La bibliothèque libre.
Paul Lacomblez, éditeur (3p. 111-139).


VI


Les Platbrood et les Kaekebroeck trépignaient d’impatience à la gare du Nord.

Perchés sur l’escalier de la salle des Pas-Perdus, ils interrogeaient la place Rogier depuis un quart d’heure, en s’exclamant à tour de rôle « Non, mais ça n’est tout de même pas permis ! », quand la figure de Pauline s’illumina tout à coup :

— Les voilà, les voilà !

En effet Cappellemans arrivait en courant, suivi par M. Rampelbergh qui donnait le bras aux demoiselles Janssens.

— Malvina ne sait pas venir, s’écria gaîment le droguiste, elle a mal à son pied. Alors, je pars en voyage de noce avec ces dames !

— Sacrebleu, dit Joseph qui n’avait pas envie de rire, il n’est que temps ! Laissez, je vais prendre les coupons…

Il courut au guichet et rapporta neuf secondes Anvers aller et retour.

— En avant ! Il n’y a plus que cinq minutes !

Tous ensemble, ils se ruèrent sur la porte de la salle d’attente — cette porte plus lourde et difficile à pousser que celles de Gaza — mais ils durent s’arrêter devant le contrôleur qui tournait et retournait leurs billets, les poinçonnait avec flegme en disant d’un ton ironique :

— Anvers, au bout de la gare !

Ils franchirent un couloir et furent sur le quai où, anxieux et tournoyants, ils délibérèrent une seconde sur la direction à prendre :

— Hé, par ici, à gauche !

Et ils coururent derrière Joseph, à la débandade, hormis le droguiste qui n’avait pas lâché les demoiselles Janssens et les entraînait de force en riant de l’épouvante que leur donnait le tapage des locomotives.

Déjà, on fermait les portières :

— En voiture !

Si le train était au bout de la gare, les secondes étaient au bout du train, et, comme celui-ci ne manquait pas d’une certaine longueur, les amis galopèrent sur l’asphalte à la grande joie des voyageurs tranquillement installés dans les compartiments.

— Allons, Mesdames et Messieurs, en voiture s’il vous plaît !

Cette invitation polie mais comminatoire les affola. Soudain, Joseph, cessant de courir,

ouvrit la portière d’un wagon de troisième classe :

— Entrons seulement ici, dit-il hors d’haleine, on changera à Malines.

Ils escaladèrent les marche-pieds avec une maladresse que décuplait leur hâte et, à bout de souffle, ils tombèrent sur les banquettes de pitchpin en même temps que le train démarrait.

Ils ne purent parler qu’à Vilvorde et s’épongèrent jusque Malines.

Le premier, le droguiste recouvra le souffle :

Godouche, que j’ai soif !

Et tous, en chœur, de déclarer qu’il n’était pas le seul. Jamais, ils n’avaient galopé comme ça ! Ils n’avaient plus de salive.

— Mais enfin, haletait Adolphine, comment est-ce que vous avez fait votre compte pour venir si en retard ?

Les pauvres demoiselles Janssens, qu’elle interpellait ainsi, ne savaient que répondre : du reste, elles palpitaient encore, très pâles, la main sur leur plat corsage.

— Je vais vous expliquer, fit M. Rampelbergh plus écarlate qu’un homard cuit, ces demoiselles ne savaient pas quitter leur Pouske…

— Och arm, soupira Kaekebroeck, avec tout ça, encore un peu, on manquait son train !

Mme Platbrood, assez corpulente, était certainement le plus à plaindre.
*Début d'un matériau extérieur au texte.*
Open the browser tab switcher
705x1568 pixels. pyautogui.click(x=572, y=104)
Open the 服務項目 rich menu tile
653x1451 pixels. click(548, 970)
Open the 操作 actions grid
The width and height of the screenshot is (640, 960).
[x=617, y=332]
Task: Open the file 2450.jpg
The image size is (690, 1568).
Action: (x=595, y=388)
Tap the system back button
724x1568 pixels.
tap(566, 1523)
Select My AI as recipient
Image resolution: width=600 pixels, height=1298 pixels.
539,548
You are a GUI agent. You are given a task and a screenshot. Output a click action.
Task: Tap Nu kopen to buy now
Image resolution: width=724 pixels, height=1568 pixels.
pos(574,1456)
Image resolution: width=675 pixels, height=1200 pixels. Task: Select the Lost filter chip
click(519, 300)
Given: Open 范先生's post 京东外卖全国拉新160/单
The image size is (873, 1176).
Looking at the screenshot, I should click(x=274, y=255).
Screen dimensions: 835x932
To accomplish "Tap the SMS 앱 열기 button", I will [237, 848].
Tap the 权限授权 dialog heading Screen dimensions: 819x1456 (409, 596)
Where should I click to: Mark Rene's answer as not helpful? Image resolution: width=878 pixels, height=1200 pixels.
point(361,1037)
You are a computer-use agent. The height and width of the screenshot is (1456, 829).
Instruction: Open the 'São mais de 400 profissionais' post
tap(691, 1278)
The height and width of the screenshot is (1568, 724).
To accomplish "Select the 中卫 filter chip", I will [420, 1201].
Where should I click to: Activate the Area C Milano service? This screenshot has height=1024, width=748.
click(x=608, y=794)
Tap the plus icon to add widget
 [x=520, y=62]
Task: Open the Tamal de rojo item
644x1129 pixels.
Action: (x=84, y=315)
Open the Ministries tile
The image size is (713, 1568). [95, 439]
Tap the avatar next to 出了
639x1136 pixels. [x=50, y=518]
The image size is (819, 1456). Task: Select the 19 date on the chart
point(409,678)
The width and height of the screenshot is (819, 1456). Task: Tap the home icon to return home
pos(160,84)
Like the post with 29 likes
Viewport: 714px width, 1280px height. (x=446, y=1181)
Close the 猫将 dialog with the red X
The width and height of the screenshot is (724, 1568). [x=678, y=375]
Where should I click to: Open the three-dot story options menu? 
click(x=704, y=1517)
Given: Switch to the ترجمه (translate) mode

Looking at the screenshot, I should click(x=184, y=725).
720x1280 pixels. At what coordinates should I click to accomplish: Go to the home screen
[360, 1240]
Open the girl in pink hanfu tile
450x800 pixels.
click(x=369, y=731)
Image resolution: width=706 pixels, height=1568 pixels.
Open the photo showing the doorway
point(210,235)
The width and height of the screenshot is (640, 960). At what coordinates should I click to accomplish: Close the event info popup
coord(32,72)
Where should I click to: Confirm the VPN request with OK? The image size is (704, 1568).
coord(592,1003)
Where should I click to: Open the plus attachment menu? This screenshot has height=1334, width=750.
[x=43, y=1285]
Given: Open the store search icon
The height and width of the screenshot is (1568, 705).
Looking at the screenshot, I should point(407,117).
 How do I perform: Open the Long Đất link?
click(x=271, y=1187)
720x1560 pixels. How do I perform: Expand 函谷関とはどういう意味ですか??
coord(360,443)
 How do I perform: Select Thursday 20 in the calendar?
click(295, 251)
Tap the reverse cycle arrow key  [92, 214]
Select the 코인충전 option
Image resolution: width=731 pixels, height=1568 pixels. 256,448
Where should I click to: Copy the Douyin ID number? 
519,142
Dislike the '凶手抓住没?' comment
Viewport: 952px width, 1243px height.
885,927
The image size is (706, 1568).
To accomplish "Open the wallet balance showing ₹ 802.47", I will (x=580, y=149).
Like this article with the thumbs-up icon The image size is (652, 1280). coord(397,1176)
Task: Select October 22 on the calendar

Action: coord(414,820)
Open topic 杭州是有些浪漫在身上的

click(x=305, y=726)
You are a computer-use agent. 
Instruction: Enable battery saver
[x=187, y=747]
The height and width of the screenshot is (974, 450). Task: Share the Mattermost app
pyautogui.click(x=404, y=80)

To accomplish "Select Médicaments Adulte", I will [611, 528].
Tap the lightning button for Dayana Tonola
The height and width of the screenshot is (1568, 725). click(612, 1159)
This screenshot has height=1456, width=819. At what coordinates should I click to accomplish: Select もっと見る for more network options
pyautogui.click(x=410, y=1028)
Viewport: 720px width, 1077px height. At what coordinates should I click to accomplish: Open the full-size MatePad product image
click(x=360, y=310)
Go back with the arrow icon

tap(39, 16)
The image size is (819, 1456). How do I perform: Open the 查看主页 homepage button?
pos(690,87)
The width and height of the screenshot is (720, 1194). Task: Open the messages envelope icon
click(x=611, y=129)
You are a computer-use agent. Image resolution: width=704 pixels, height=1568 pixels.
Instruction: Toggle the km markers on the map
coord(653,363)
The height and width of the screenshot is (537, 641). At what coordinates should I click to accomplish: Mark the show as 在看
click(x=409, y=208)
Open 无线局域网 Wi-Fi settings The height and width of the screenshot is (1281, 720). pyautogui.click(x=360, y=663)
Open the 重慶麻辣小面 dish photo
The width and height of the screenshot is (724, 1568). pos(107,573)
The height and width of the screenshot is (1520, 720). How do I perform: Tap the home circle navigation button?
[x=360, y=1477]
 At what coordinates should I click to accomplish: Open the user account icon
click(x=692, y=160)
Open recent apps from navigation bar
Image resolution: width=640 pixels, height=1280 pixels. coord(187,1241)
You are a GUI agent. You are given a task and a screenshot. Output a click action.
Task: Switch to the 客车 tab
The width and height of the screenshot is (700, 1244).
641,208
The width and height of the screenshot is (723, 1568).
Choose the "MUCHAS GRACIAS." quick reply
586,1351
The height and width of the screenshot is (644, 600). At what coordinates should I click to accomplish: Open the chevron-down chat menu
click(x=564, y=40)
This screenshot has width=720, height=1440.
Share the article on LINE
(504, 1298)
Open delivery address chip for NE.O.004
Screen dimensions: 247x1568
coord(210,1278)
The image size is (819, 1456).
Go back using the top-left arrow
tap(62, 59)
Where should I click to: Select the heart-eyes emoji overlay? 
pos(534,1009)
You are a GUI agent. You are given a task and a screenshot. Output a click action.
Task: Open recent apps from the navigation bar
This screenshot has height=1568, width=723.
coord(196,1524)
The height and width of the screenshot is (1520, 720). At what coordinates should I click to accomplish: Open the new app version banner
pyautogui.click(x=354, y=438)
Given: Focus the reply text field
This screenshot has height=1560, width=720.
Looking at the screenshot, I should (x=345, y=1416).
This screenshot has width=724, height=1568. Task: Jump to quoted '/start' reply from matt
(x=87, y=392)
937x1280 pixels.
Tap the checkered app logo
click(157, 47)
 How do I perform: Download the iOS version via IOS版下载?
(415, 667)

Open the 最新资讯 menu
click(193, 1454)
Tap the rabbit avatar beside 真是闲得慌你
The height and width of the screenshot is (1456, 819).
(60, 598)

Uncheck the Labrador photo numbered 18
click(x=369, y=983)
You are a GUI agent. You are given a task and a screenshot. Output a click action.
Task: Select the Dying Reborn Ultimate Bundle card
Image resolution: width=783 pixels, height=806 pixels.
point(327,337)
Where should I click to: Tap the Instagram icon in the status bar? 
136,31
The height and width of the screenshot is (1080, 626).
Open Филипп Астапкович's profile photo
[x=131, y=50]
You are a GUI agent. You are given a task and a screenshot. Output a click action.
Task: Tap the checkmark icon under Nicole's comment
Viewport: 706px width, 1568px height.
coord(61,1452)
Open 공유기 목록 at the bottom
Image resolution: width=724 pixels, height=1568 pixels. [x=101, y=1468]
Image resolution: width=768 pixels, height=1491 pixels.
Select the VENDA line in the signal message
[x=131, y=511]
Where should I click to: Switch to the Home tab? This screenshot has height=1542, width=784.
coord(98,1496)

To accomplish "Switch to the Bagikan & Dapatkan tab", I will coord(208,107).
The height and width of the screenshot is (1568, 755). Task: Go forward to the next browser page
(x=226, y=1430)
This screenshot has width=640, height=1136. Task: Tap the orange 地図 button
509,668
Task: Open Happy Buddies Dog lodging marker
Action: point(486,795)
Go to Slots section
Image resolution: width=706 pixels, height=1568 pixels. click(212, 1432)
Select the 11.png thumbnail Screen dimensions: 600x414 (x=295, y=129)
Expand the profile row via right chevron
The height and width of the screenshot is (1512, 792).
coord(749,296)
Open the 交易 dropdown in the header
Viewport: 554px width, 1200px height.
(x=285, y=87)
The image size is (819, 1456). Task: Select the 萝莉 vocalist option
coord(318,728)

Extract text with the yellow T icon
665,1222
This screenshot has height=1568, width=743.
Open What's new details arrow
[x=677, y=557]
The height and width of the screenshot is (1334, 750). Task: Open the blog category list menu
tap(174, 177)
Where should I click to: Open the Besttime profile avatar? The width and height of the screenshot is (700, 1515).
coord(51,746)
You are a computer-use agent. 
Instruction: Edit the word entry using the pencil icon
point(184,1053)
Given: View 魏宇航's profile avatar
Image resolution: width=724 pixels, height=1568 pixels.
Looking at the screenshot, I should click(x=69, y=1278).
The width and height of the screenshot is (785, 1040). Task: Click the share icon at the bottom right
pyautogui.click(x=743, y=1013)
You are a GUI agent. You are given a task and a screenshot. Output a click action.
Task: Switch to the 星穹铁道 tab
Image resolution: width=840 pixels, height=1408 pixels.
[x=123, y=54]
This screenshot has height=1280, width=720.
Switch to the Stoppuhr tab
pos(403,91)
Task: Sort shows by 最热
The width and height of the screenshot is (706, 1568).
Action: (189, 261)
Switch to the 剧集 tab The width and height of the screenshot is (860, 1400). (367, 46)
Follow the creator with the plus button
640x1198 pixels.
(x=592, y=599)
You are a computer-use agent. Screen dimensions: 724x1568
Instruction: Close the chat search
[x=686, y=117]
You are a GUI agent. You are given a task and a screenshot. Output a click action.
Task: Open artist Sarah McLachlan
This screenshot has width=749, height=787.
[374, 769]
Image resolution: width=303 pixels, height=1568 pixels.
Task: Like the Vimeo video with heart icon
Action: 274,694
Les yeux lui sortaient de la tête. Ses grosses joues, semées de plaques rouges éclataient au pied de la lettre. La bonne femme ne cessait de se tamponner et de s’éventer avec son mouchoir. Mais elle souriait quand même : la joie d’embrasser bientôt son fils lui faisait oublier les maux présents. Toutefois, elle demanda en grâce qu’on ne la fit pas changer de voiture à Malines :

— Encore une fois courir, oeïe non savez-vous !

On la rassura à cet égard :

— Au fait, dit son mari, nous sommes très bien ici. On ne pouvait tomber mieux : nous avons un compartiment pour nous tous seuls !

— C’est un « réservé », observa finement le droguiste en donnant du coude aux demoiselles Janssens, ses voisines.

Mais, tout de suite, il quitta la plaisanterie pour s’écrier de nouveau :

Godouche, que j’ai qu’à même soif !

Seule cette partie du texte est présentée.